Step 4.2, update the set E in the populationtAnd Wt. For set EtAny one side et,iSuppose that the last test data to find this edge is Xt,iObtaining a set W with one edge corresponding to the test datat={(et,1,Xt,1),(et,2,Xt,2),(et,3,Xt,3),...}. And use the functionComputing a set WtF2, where W (e) is the number of edges from the set WtAnd obtaining test data corresponding to the edge e, wherein R (x, y) is a binary function, when x and y are the same, the function returns to 1, and otherwise, the function returns to 0.

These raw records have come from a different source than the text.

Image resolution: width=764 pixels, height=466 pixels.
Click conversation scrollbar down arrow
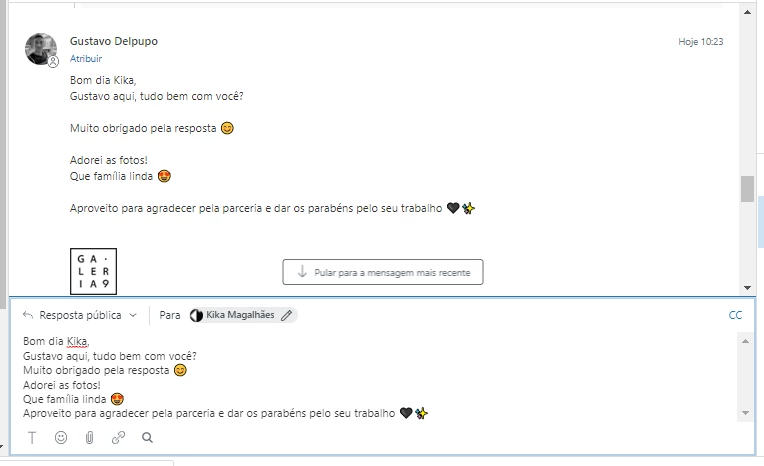[x=747, y=288]
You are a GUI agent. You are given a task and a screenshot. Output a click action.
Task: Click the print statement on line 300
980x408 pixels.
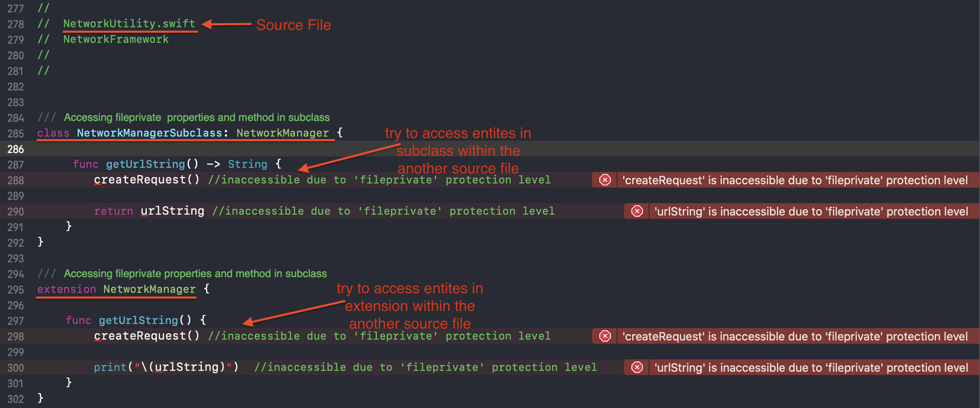110,367
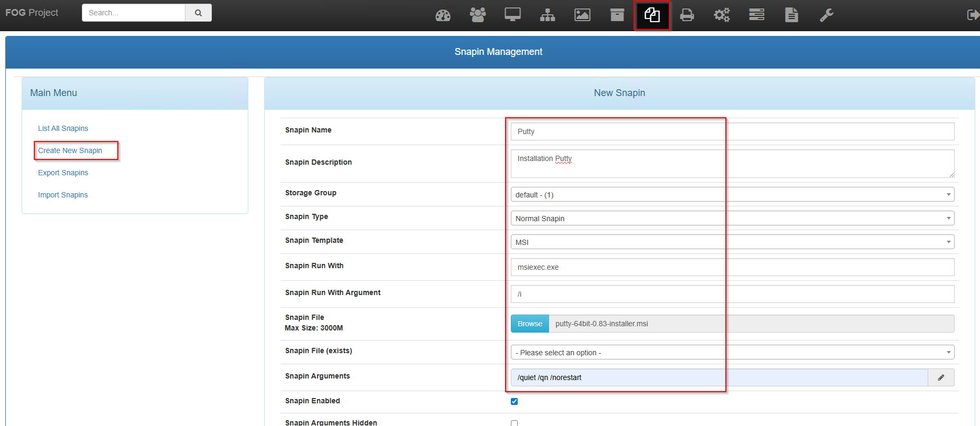The width and height of the screenshot is (980, 426).
Task: Uncheck the Snapin Enabled checkbox
Action: click(x=514, y=402)
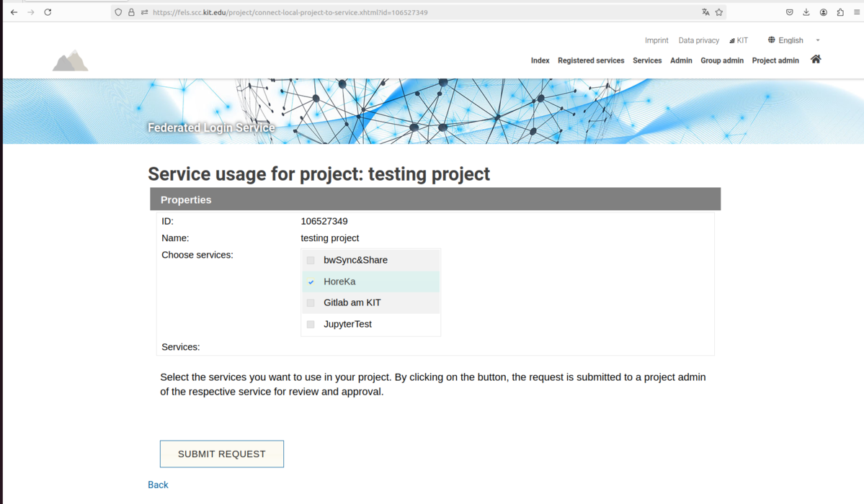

And 4.3, calculating adaptive values and sequencing of the sub-populations independently of the main population. First, f of each individual in the population is calculated1Then updating the set E in the populationtAnd WtFinally, f of each individual is calculated2. When two individuals are subjected to fitness comparison, firstly, f is compared1The value of (c) is compared in case of no distinction2The value of (c). This allows selection of superior individuals from the main and sub-populations.
And 5, transferring the sub-population to the main population and carrying out cross variation in the population.
And 5.1, adding the top 20 percent of excellent individuals in the sub-population into the excellent individuals in the main population for crossing and mutation.
Step 5.2, the crossover process uses 2-opt exchange. When the main population crosses, the length of the chromosome of one individual is D, four random numbers between 0 and D are firstly generated to be used as cross points, and then the fragments between two cross points in the chromosome are exchanged pairwise. Similarly, subgroup 1 of class1 and subgroup 2 of class2 employ one and three pairs of intersections, respectively.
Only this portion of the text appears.